CRISPR was born in 1987, after a Japanese molecular biologist named Yoshizumi Ishino and colleagues discovered the CRISPR DNA sequence in E. coli.
The CRISPR sequence was then analyzed by a Spanish scientist, Francisco Mojica and colleagues who named the sequence CRISPR, short for Clustered Regular Interspaced. Short Palindromic Repeats.
While humans and animals have developed sophisticated immune systems to counter the attack of viruses, single-celled microorganisms like bacteria have to rely on CRISPR to find and destroy the virus’s genetic material in order to prevents viruses from infecting your cells to multiply.

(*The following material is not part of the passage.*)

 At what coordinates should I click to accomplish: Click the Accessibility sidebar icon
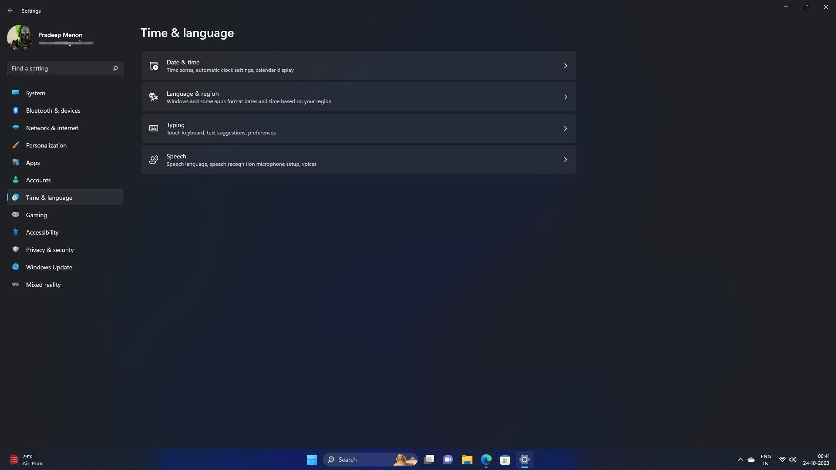(15, 232)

Charpentier and Doudna have found a way to borrow this innate biological ability from bacteria and apply it to the bacterial genetic engineering. In other words, they used a tool found in a bacteria’s cell to change their own genes – bacteria.
In a landmark article published online June 28, 2012, Charpentier and Doudna showed that the CRISPR gene-editing engine consists of two components: a pathogen that acts as a type. The GPS finds and binds to the target gene’s location on the DNA of an invading virus, then binds to a CRISPR (Cas) binding protein, which acts as a DNA scissor.

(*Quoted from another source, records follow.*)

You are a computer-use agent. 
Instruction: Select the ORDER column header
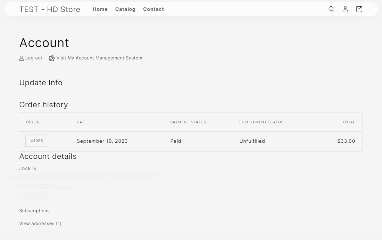[33, 122]
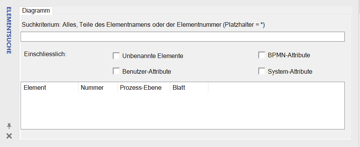Tick the Benutzer-Attribute checkbox
Image resolution: width=360 pixels, height=147 pixels.
point(116,71)
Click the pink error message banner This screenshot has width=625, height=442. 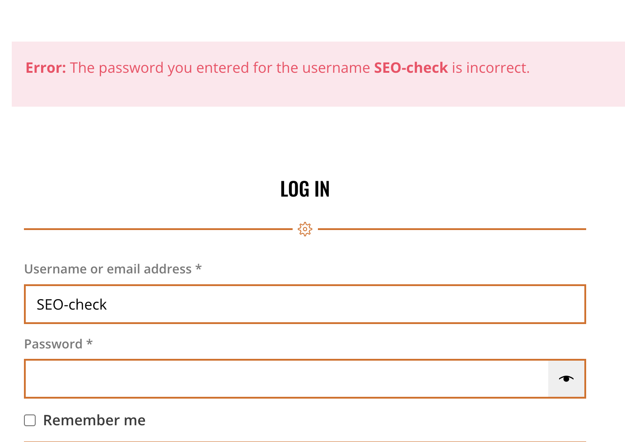click(318, 74)
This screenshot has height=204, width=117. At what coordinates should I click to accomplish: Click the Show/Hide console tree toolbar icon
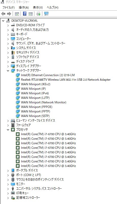(x=17, y=14)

Jennifer Doudna explains how CRISPR works
Around the same time, Virginijus Siksnys, a Lithuanian biochemist at Vilnius University, made a similar finding and submitted the results to be published a few months later, in September 2012.
Feng Zhang, biologist at the Broad Institute in Cambridge, Massachusetts and colleagues have shown that CRISPR can be improved and used for mammalian cell editing. He currently owns one of the first patents on CRISPR application for gene editing, and this patent is being disputed by the University of California, Berkeley, where Doudna works.
Once the DNA has been cut in the right place, the cell will try to repair the cut. But the repair mechanism is highly error-prone and sometimes the cells can’t perfectly repair the cuts in the DNA. This ultimately results in the gene being deactivated.
Being able to turn off a gene in DNA like this is useful for gene function studies. This way, scientists can learn what happens if they stop a gene from working. This technique is also useful for treating cancer and infections, in that turning off a gene can prevent cancer cells and pathogens from dividing or destroying them entirely.
During this DNA cutting process, scientists can also fool the cell by giving it a new piece of DNA. The cells then combine this DNA with the desired modifications into the genetic code. This allows researchers to repair a genetic mutation that is causing an inherited disease or replace a defective gene with a healthy one.
The beauty of CRISPR lies in its simplicity. CRISPR can be easily customized to target any gene, whether it’s in plants, animals, or humans. CRISPR applications are therefore broad, ranging from tools for studying biological objects, diagnosing diseases to finding new therapies.
The technology could also be used to create better yield crops, biofuel, and transplantable organs in humans.
Why does CRISPR deserve a Nobel Prize?
While the CRISPR technology still has a lot of room for improvement, scientists have now started testing it for clinical treatment in humans, to treat certain types of cancers and genetic disorders. CRISPR-based diagnoses have also been approved by the US Food and Drug Administration (FDA) under the emergency use authorization for COVID-19.
However, CRISPR also comes with many ethical concerns that need to be prudent. For example, in 2018, a Chinese scientist used CRISPR in a hasty and unethical manner to edit human embryos. As a result, he produced at least three CRISPR-edited babies that could pass these genetic changes to their offspring for generations to come.
Some people even invent DIY biological tools using CRISPR technology. This raises concerns about the need for laws governing the use of gene editing technology.
Despite these concerns, CRISPR has great potential to help us detect, treat and even erase many diseases and improve agricultural products. Society has seen the benefits of this gene-editing technology, and it deserves a Nobel Prize this year.